Die Demonstration in Paris gegen die staatliche Blockade der Ermittlungen zu den Morden an Sakine Cansız, Fidan Doğan und Leyla Şaylemez ist mit einer Großkundgebung auf dem Platz der Republik beendet worden. Die französische Regierung wurde mit der zentralen Botschaft ermahnt: „Solange die Gerechtigkeit im Dunkeln bleibt, ist Frankreich schuldig“. Die kurdische Gesellschaft werde nicht ruhen, bis Gerechtigkeit herrscht, und mit allen Kräften eine juristische Aufarbeitung der Morde fordern.
Die drei Revolutionärinnen Sakine Cansız (Sara), Fidan Doğan (Rojbîn) und Leyla Şaylemez (Ronahî) sind am 9. Januar 2013 im Informationszentrum Kurdistan in Paris von einem türkischen Auftragsmörder erschossen worden, bis heute wurde niemand dafür verurteilt. Das Verfahren wurde nach dem Tod des Auftragsmörders Ömer Güney in französischer Haft kurz vor Prozessbeginn eingestellt. Eine auf Betreiben der Angehörigen angestrengte Wiederaufnahme der Ermittlungen wird auf politischen Druck blockiert, die den französischen Behörden vorliegenden Informationen zu dem Verbrechen gelten als Staatsgeheimnis.

### Angezeigte Daten
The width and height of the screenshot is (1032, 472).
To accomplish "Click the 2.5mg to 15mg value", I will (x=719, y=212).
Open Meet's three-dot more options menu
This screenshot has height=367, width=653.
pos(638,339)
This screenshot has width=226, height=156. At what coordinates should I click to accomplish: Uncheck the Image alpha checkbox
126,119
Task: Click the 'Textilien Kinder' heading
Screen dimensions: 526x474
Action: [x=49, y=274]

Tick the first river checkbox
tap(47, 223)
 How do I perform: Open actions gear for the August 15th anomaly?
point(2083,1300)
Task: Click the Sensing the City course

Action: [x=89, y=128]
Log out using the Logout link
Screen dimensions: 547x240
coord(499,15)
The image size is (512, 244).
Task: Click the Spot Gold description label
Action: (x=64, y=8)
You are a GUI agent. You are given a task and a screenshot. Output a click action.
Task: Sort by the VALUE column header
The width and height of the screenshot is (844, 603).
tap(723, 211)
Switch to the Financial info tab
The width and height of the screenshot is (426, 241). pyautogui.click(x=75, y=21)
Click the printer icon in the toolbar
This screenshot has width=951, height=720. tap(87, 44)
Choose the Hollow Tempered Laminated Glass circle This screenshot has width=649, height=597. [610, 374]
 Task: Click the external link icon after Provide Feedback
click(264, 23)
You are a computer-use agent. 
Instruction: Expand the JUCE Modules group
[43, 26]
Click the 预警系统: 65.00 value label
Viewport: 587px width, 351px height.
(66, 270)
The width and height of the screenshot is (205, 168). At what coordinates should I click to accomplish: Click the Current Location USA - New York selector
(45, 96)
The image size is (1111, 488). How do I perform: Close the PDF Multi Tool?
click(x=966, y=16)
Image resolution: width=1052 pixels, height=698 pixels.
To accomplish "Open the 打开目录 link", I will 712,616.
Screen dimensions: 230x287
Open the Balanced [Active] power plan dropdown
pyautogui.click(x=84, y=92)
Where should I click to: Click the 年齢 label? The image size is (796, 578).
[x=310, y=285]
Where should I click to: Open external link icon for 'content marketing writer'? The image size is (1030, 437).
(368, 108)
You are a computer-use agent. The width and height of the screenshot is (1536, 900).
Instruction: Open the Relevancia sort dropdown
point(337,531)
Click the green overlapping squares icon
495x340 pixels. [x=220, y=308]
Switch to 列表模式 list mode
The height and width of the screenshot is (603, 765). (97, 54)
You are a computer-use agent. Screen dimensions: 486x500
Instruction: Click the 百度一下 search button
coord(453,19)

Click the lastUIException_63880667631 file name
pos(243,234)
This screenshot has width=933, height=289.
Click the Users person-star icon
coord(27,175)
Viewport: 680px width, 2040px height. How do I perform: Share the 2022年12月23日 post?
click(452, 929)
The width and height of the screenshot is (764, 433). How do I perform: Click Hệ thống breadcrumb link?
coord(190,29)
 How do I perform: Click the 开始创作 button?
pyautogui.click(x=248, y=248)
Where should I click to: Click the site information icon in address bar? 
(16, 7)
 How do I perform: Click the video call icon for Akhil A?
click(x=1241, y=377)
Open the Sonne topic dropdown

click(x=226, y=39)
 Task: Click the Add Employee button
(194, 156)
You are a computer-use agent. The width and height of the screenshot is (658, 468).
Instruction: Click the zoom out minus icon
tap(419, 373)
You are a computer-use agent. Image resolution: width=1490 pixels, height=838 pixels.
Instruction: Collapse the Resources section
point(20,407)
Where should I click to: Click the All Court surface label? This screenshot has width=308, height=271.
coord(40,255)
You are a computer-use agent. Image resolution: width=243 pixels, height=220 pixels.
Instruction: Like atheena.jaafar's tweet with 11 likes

### Aufgabe im Detail
Beantworten Sie anhand des Textauszugs über die Demonstration in Paris diese Fragen:
1. Auf welchem Platz wurde die Demonstration mit einer Großkundgebung beendet?
2. An welchem Datum wurden die drei Revolutionärinnen erschossen?
3. Wie gelten die den französischen Behörden vorliegenden Informationen zu dem Verbrechen?

### Antwort zur Aufgabe
1. Auf dem Platz der Republik.
2. Am 9. Januar 2013.
3. Als Staatsgeheimnis.